Could post-conviction collateral relief release a sexual predator from prison early?
September 17, 2012 6:45 PM   Subscribe

Pennsylvania criminal law filter: How does post-conviction collateral relief work, and how often does it result in dismissed charges? Details of one particular case inside...

A convicted "sexually violent predator" in Pennsylvania has applied for post-conviction collateral relief on one of two charges he pled guilty to in 2012.

As he'd been convicted at least three times for molesting children he received the most severe designation a child predator could receive. As a "sexually violent predator" he will need to register as a sex offender for the rest of his life in the United States.

The charge he's seeking post-conviction collateral relief is from 1999. He was only convicted in 2010 after another pre-teen girl, 10 years later, accused him of also molesting her, which he also pled guilty to.

In 1995 he also pled guilty to indecent assault with yet another young girl.

Details of his case can be found here.

Court records specifying his request for post-conviction collateral relief here.

I want to know if any lawyers in the house can shed any details on how this works, and what the general success rate is for these procedures? Could this overturn his sexually violent predator designation? Are there other ramifications?
posted by Unsomnambulist to Law & Government (7 answers total)
I can't be much help. However, I can suggest that if you, a friend, or loved one is personally interested in this proceeding as someone who has been exposed to this man's crimes, you can likely contact the prosecutor's office that is handling the case and/or a Pennsylvania Crime Victims Agency for more information about the criminal justice system and other services.

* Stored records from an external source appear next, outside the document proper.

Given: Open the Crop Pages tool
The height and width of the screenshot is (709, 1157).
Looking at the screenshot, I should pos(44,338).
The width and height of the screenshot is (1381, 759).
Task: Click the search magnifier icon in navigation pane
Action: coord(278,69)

Even if you don't have any connection to the case, his petition for relief must take the form of some kind of court document that lays out his argument for why he is entitled to such relief. If you contact the clerk's office at the court, you should be able to obtain a copy of his petition, and you can read for yourself just what he is asking for and why.
posted by zachlipton at 8:16 PM on September 17, 2012 [1 favorite]

Post-conviction collateral relief is generally called habeas corpus; you can read about the general statistics here. If you want to google for more information, you should try using the term habeas corpus.
posted by insectosaurus at 8:18 PM on September 17, 2012

I think there may be some confusion about terminology.

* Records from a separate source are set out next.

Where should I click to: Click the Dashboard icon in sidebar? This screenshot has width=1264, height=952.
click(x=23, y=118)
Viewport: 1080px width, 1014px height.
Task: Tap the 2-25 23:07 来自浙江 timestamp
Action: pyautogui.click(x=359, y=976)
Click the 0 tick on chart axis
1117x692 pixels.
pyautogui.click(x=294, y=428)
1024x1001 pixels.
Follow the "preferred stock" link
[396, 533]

Post-conviction collateral relief refers to the restoration of rights that a convicted felon has lost. For example, in many states the right to vote, own a firearm, have a professional license.

So a person who has completed his sentence and is no longer on parole may apply to have some or all of those rights reinstated.

You can read about the process generally here and in Pennsylvania here [pdf].
posted by mlis at 8:37 PM on September 17, 2012

Yes - confusion about terminology for sure. In my experience, the term post-conviction collateral relief usually refers to habeas corpus, which is sort of like another appeal - which could result in a new trial, the conviction being overturned, or the conviction standing.

mlis is talking about relief from the collateral consequences of a criminal conviction, as explained above.

Since the OP's first link says this person is not going to be released until 2015 at the earliest, it seems that he wouldn't be eligible for relief from the collateral consequences of a criminal conviction; so I think that this is a habeas corpus petition we're talking about.
posted by insectosaurus at 9:01 PM on September 17, 2012

Ah, thanks, insectosaurus.
posted by mlis at 9:02 PM on September 17, 2012

Here's the Pennsylvania Post-Conviction Relief Act, which defines collateral relief under Pennsylvania law. It appears, as insectosaurus says, to refer to habeas corpus and related proceedings for e.g., freeing an innocent person or overturning an illegal sentence.
posted by decathecting at 9:05 PM on September 17, 2012

The bar for getting a guilty plea overturned is pretty damn high.
"Post-conviction relief, like its close relative habeas corpus, is different from an appeal. A defendant typically pursues it after the defendant has exhausted his or her direct appeals. Because there needs to be an end to the process of criminal prosecution, the opportunity to pursue post-conviction relief is limited, and the issues that a defendant may pursue in a post-conviction relief petition or motion are likewise limited." (I stole that from the opening chapter of a 50 state survey on DNA related post conviction relief).

Here's the PA Statutes related to post conviction relief.
Here's the PA Code related to post conviction relief
Also, understanding that the process will look slightly different, Oregon has this very nice handout for victims explaining the process of post conviction relief. Even though it's a different state, I think the simple language an general sketch is helpful.
To your question of statistics, the best I could find was a 2003 Duquesne Law Review article (DISPATCH AND DELAY: POST CONVICTION RELIEF ACT LITIGATION IN NON-CAPITAL CASES) from 2003 says about 2% of the challenges in Allegheny, Philadelphia, Delaware counties were successful. (memail me if you want a copy-I can't find it unpaywalled).